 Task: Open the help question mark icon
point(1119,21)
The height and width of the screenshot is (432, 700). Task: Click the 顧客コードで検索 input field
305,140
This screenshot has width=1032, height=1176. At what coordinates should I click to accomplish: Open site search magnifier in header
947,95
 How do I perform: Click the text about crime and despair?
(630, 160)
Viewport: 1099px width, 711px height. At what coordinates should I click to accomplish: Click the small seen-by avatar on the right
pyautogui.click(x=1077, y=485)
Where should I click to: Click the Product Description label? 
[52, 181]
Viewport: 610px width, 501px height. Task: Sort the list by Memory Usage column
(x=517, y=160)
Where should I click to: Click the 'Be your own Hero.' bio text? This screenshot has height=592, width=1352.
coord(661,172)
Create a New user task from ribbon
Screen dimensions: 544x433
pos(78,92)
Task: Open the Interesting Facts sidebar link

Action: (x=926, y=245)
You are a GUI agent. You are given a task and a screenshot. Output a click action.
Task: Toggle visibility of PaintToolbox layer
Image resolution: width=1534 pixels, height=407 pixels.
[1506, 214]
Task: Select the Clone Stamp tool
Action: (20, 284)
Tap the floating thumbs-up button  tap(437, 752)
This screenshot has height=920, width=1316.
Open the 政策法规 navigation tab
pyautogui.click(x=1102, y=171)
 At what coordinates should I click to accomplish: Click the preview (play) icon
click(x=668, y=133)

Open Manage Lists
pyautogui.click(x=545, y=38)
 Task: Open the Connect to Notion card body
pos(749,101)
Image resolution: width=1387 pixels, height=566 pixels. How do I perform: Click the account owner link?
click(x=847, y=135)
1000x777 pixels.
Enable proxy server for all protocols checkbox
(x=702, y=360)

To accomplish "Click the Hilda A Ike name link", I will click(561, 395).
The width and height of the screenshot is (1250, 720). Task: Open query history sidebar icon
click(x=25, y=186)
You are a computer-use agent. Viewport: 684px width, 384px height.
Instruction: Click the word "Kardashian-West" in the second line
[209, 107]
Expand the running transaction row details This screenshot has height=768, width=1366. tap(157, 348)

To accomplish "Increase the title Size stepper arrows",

** What you should do **
Exactly reproduce the lines from the one containing "This screenshot has height=920, width=1316." through the end of the records, and only those lines.

** Exercise output **
This screenshot has height=920, width=1316.
Open the 政策法规 navigation tab
pyautogui.click(x=1102, y=171)
 At what coordinates should I click to accomplish: Click the preview (play) icon
click(x=668, y=133)

Open Manage Lists
pyautogui.click(x=545, y=38)
 Task: Open the Connect to Notion card body
pos(749,101)
Image resolution: width=1387 pixels, height=566 pixels. How do I perform: Click the account owner link?
click(x=847, y=135)
1000x777 pixels.
Enable proxy server for all protocols checkbox
(x=702, y=360)

To accomplish "Click the Hilda A Ike name link", I will click(561, 395).
The width and height of the screenshot is (1250, 720). Task: Open query history sidebar icon
click(x=25, y=186)
You are a computer-use agent. Viewport: 684px width, 384px height.
Instruction: Click the word "Kardashian-West" in the second line
[209, 107]
Expand the running transaction row details This screenshot has height=768, width=1366. tap(157, 348)

To accomplish "Increase the title Size stepper arrows",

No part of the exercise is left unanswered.